I was any fan, any groupie, suddenly. I could see her face. Her great globes of eyes, darting down, away: hunted.
Perhaps I should have left her. But how could I have let her stumble out on to the streets of Manhattan on her own?
I had to say: ‘Virginia?’
VIRGINIA
She said my name, that first time, as if I belonged to her. They shan’t have me! She said ‘Virginia?’ and I was off like a hare. There were red ropes, I went the wrong way, a man in uniform stopped me & asked to look at ‘those books’, I had two of my own & he looked at me hard and said ‘Ma’am, are these from the library?’ – but I said ‘No’ & rushed on, with her after me. And then –
ANGELA
Half of me was laughing, half of me was shivering, nothing like this had ever happened, not to me. But I couldn’t let her go.
It was brilliant; it was impossible; it was so thrilling I could hardly breathe. It was Virginia Woolf in Manhattan. And I reached out my hand.
VIRGINIA
She touched me. It felt – electric. You see, I wanted –
ANGELA
It was like dipping my hand in water.
VIRGINIA
I wanted to come back.
2
ANGELA
I loved my life: I was in the thick of it. Things I had earned by writing my books.
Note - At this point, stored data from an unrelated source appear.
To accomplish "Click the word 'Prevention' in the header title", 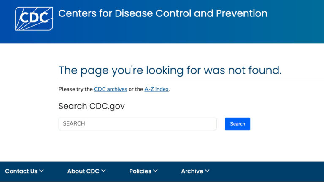I will [x=242, y=13].
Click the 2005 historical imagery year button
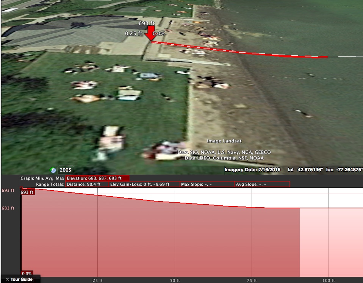This screenshot has width=363, height=283. (66, 170)
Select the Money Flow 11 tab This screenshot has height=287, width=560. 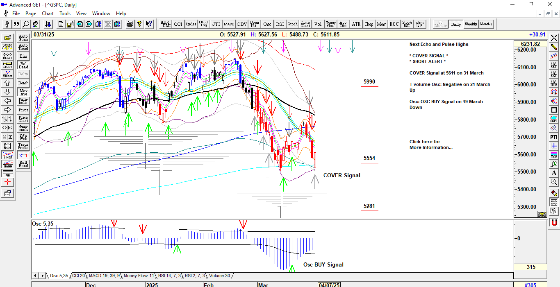click(139, 276)
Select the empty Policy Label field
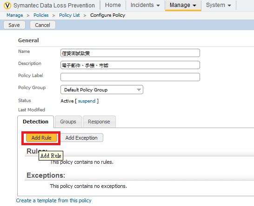Screen dimensions: 254x206 (130, 77)
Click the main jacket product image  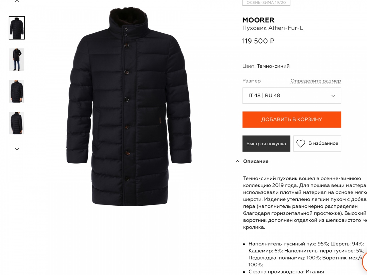tap(129, 106)
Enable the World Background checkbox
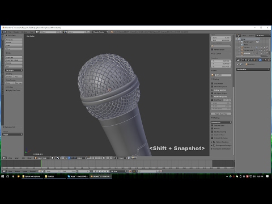The image size is (272, 204). pyautogui.click(x=212, y=87)
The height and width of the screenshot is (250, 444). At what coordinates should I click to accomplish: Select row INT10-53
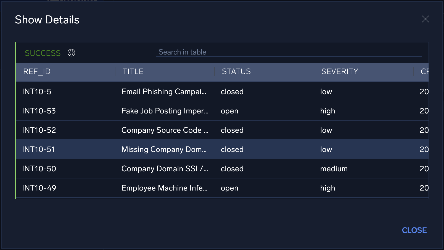tap(39, 111)

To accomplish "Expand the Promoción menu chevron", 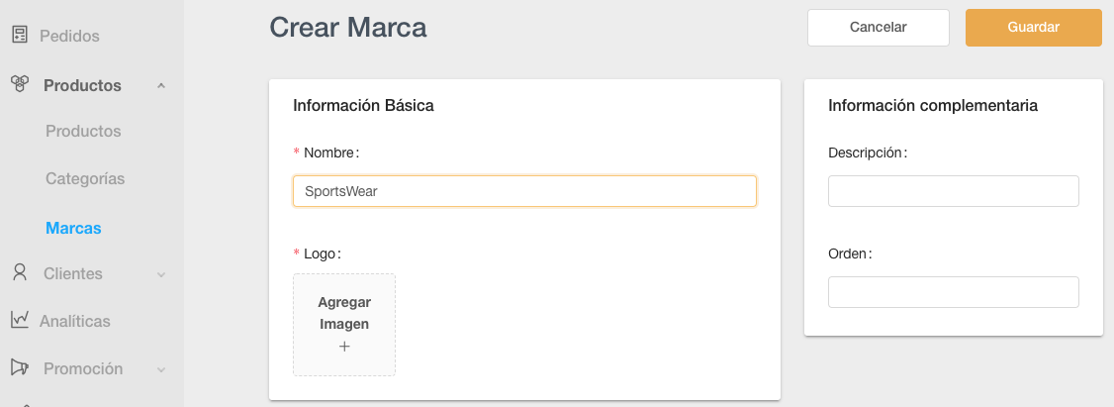I will (161, 369).
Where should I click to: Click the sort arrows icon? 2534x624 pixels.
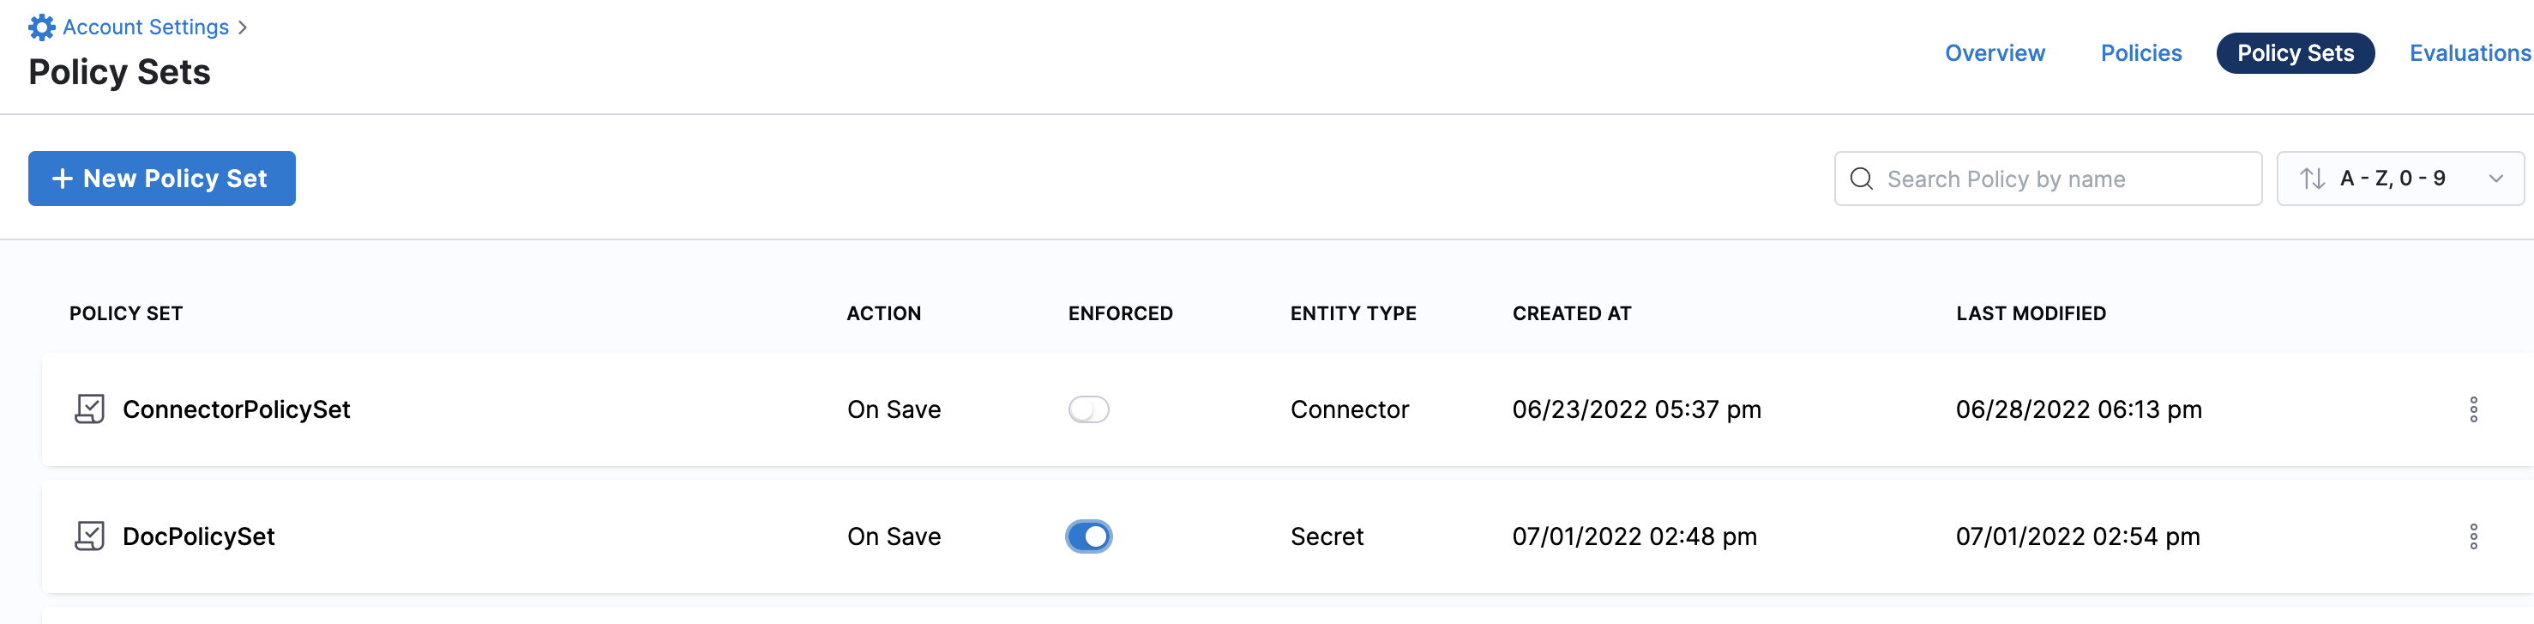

Yes, I’ve earned them, and I enjoy them. Films, travel, clothes, chocolate. I loved my daughter – I love my daughter. (It seems a long time since I emailed her.)
I love good food, and taking out money, nice thick chunks of it out of the wall. And no, I don’t have to feel defensive. My parents were poor, and my mother couldn’t cook. I like the sunny side of the street, because when I was a child, days were darker. When I was a child I was often afraid. And of course, more recently, problems with Edward. Eco-heroes are hard to live with.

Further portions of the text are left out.